Stored records:
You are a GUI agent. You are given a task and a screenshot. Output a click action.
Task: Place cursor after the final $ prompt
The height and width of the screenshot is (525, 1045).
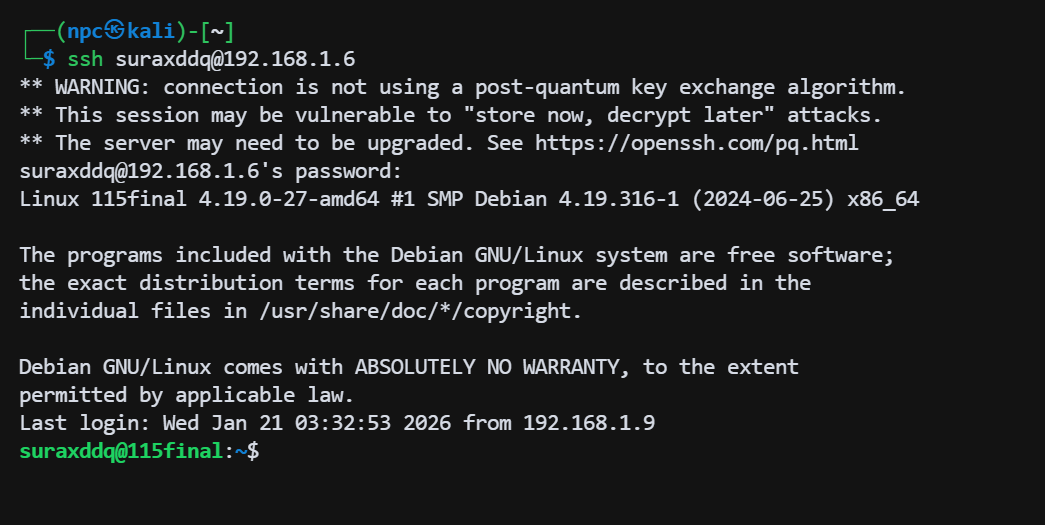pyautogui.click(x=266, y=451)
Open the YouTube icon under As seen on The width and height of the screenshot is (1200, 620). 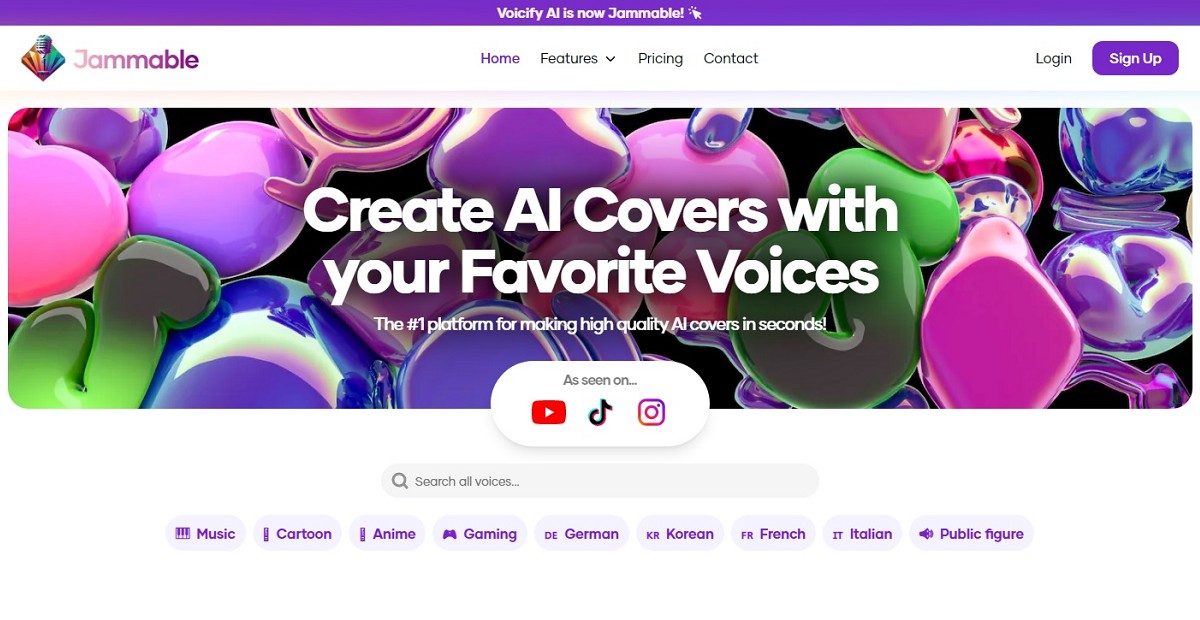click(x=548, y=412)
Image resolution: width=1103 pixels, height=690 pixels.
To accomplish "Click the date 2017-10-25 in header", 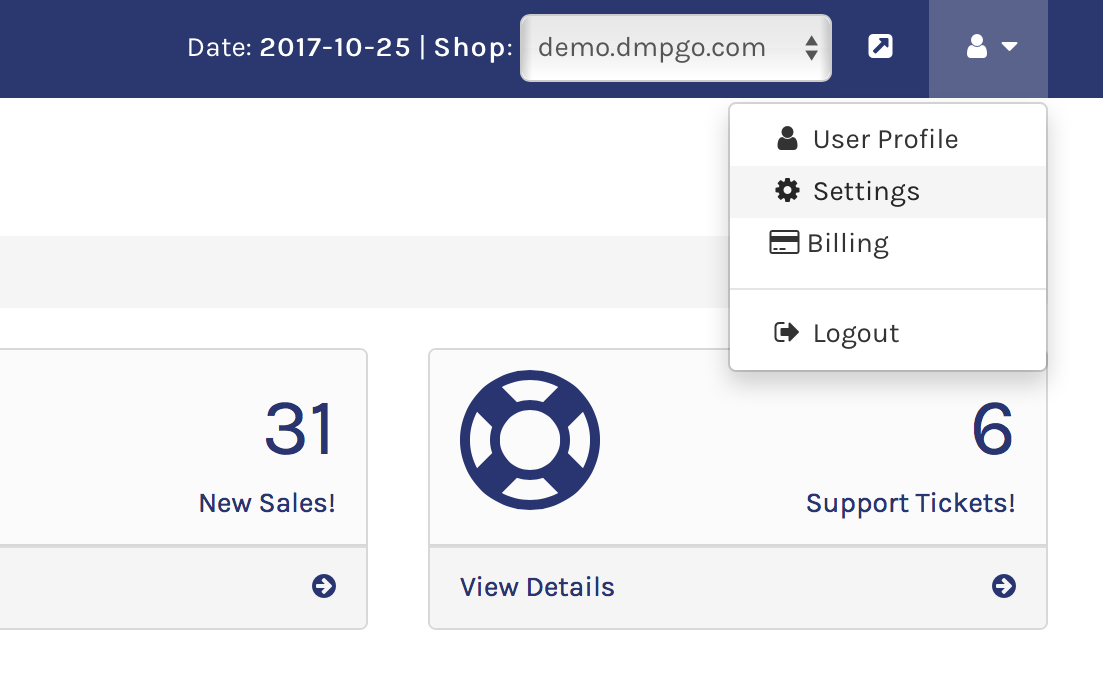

# TASK REQUIREMENTS
Output only the lines running from the line with "Image resolution: width=1103" through the last line of the entries above, inclusive, with pictures excluded.

# EXERCISE OUTPUT
Image resolution: width=1103 pixels, height=690 pixels.
To accomplish "Click the date 2017-10-25 in header", 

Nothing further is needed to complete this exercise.